Regulatory T lymphocytes (Tregs) have been implicated in preserving immunologic homeostasis and their absence may lead to autoimmunity. During the previous funding period of this competitive renewal application, we have uncovered and characterized a novel population of CD8 Tregs in humans. These CD8 Tregs are inducible through IL-15 combined with low-affinity T cell receptor stimulation;they express a unique phenotype;CD8+CD45RA+CCR7+ and function by disrupting membrane-proximal signaling events in CD4 T cells. Specifically, CD8+CCR7+ Tregs prevent phosphorylation of the adaptor molecule Zap70 in adjacent CD4 T cells undergoing activation. In patients with rheumatoid arthritis (RA) and in elderly individuals induction of these CD8 Tregs is markedly impaired. Generation of CD8+CCR7+ Tregs is enhanced in the presence of the mTOR inhibitor Rapamycin. The current application is designed to understand, on a molecular level, how CD8+CCR7+ are induced;why induction is hampered in patients with rheumatoid arthritis and through which pathways adoptively transferred CD8+CCR7+ Tregs suppress the inflammatory activity of rheumatoid synovitis. Finally, we will explore how CD8+CCR7+ Tregs communicate with adjacent CD4 T cells and seek to identify receptor-ligand pairs mediating the negative signal.

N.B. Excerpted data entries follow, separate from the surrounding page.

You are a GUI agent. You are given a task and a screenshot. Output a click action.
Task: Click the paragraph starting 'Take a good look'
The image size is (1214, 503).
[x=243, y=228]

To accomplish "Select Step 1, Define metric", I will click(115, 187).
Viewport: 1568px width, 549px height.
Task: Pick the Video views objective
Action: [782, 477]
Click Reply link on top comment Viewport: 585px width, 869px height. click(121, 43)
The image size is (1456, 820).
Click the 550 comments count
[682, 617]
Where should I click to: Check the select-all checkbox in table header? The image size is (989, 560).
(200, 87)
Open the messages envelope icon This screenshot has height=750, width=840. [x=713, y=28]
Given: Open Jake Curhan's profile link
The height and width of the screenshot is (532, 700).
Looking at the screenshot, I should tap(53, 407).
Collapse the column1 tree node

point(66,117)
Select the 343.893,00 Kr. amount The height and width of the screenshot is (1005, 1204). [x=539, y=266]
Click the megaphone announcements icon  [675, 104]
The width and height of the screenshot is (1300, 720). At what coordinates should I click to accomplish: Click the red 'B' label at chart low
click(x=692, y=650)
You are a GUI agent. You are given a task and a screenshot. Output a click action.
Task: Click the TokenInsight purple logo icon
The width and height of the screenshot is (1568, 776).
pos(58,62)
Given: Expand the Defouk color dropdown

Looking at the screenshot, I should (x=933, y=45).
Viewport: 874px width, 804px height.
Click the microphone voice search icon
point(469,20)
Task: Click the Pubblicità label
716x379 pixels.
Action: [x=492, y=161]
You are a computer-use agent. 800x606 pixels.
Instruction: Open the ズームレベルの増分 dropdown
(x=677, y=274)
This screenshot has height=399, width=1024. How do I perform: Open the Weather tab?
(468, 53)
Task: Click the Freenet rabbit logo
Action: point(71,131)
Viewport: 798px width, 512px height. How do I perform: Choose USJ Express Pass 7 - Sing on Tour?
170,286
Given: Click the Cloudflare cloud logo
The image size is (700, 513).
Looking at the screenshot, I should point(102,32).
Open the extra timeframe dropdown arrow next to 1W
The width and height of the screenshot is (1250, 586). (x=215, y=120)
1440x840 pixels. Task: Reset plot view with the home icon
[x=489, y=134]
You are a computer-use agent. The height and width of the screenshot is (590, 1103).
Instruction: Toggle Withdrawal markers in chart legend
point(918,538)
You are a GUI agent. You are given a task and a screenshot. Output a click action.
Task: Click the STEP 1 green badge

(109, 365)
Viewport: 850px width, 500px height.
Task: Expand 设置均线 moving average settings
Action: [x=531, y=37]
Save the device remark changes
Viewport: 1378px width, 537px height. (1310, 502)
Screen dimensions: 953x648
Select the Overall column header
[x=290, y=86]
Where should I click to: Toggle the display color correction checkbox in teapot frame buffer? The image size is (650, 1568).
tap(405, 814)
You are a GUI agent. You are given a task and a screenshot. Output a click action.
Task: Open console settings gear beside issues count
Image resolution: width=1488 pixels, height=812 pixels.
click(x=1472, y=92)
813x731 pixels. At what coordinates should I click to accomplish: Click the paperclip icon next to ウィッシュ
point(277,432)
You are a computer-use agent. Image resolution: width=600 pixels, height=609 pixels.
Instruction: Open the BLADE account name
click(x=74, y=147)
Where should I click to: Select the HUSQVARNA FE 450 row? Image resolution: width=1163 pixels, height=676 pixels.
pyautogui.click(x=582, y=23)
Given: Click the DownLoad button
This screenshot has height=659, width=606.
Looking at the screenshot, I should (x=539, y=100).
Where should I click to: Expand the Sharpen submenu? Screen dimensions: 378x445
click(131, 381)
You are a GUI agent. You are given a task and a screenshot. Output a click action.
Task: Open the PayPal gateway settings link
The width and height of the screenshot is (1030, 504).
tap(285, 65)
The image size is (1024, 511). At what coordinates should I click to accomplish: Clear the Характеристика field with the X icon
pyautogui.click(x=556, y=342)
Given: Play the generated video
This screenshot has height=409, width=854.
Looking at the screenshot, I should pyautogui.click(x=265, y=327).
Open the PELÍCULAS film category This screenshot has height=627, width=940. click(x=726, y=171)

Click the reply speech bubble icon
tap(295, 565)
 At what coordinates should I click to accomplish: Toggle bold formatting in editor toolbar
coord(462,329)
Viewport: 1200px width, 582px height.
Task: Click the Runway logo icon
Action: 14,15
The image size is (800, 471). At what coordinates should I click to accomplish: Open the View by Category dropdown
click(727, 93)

Specific Aim 1 is designed to examine the transcriptional regulation of FOXP3 in successful and failed induction of CD8+CCR7+ Tregs and to investigate how Rapamycin-modulated signaling pathways can be exploited to optimize generation.
Specific Aim 2 is devoted to define the precursor cells giving rise to CD8+CCR7+ Tregs and to mechanistically link the defective DNA repair machinery in RA with the failure to produce functional CD8 Tregs.
Specific Aim 3 is focused on confirming and extending studies of the in vivo function of CD8+CCR7+ Tregs in suppressing rheumatoid synovitis;relying on a human synovium-SCID chimera model.
Specific Aim 4 is dedicated to unravel the molecular mechanism through which CD8 Tregs prohibit CD4 T cells from proceeding with TCR-initiated activation. Cell imaging studies will decipher the membrane architecture of the CD4-CD8 T cell interaction platform and a whole genome siRNA screen will serve as an unbiased discovery tool to identify receptor-ligand pairs transmitting the negative signal.
The autoimmune disease rheumatoid arthritis remains a major challenge as affected patients have a shorter life expectancy and have to take immune-suppressive drugs for decades. The immune system of RA patients lacks sufficient cells that hamper inflammation. The current project seeks to understand why such cells are not generated in RA patients, how such cells can inhibit joint inflammation and whether their mechanism-of-action can be exploited for novel therapeutic approaches.